Exercise instructions - In the blog post below, which Greek term is named as the antonym of αποφατικός?

Source document -
┌──
Saturday, February 6, 2016

more fun with etymology

From the Greek Wiktionary definition for φατικός,

Ο Πολωνός ανθρωπολόγος που εισήγαγε τον όρο το 1900, ορμόμενος από λέξεις όπως εμφατικός και αποφαντικός, θεώρησε ότι η λέξη που προτίμησε προέρχεται από το φαίνω (καθιστώ φανερό, φέρνω στο φως), ενώ άλλοι θεωρούν ετυμολογικά ότι η λέξη είναι πιο συγγενής με τον τύπο φατός (και φατειός) του ρήματος φημί, όπως το αποφατικός.

Which Google translates to:

The Polish anthropologist who introduced the term in 1900, ormomenos words as emphatic and deliberative considered that the word preferred from the seems (I make clear, I bring to light), while others consider etymologically the word is more akin to the type fatou (and fateios) and the verb fimios, like apophatic.

That's interesting, and mostly confirms what we already know.  The one hint at the end that's a bit new is the term αποφατικός, which Wiktionary says "expresses refusal."  The antonym of that term is καταφατικός, which affirms, says yes, or agrees.

As "Against 'Distributed Cognition'," or, The meaning of pain

Jacoby: I’m gonna teach you the meaning of pain.
Elizabeth: You like pain? Try wearing a corset.
- Pirates of the Caribbean: The Curse of the Black Pearl

I've been thinking about using the discussion of navigation in Melanesia from Hutchins's Cognition in the Wild as part of a "retelling" of the story of phatic communication -- however I'm not entirely sure how that will work, and as I don't have the book in my hand at the moment, I decided to warm up with a critical look at Hutchins's theory.  The main source I'm looking at is:
  • Button, Graham. "Against 'distributed cognition'." Theory, Culture & Society 25.2 (2008).
Button describes distributed cognition as an attempt to extend "cognitivist" ways of thinking out into the world.

This cognitivist way of thinking is derived from computational metaphors and terms like memory, plans, and intentions all figure in this way of thinking with technical meanings layered on top of their everyday meaning.  Button is skeptical of cognitivist thinking per se, and views an attempt to extend it out into the wider world as a compounding mistake.
└──
Data section -
┌──
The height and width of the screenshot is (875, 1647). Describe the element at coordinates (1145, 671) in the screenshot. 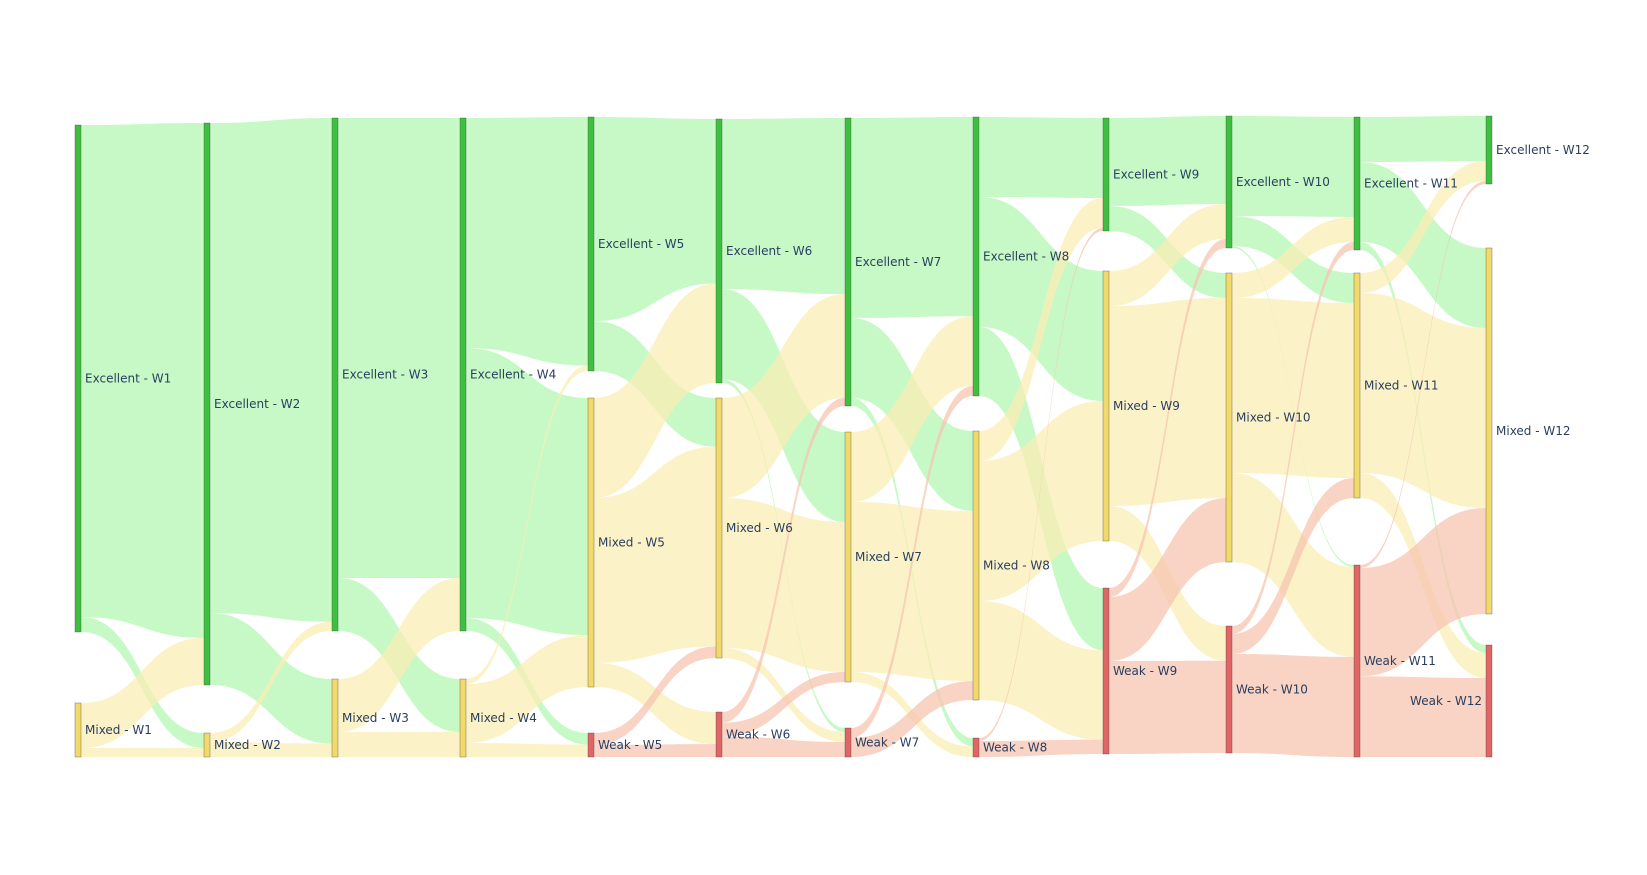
└──
Your solution - καταφατικός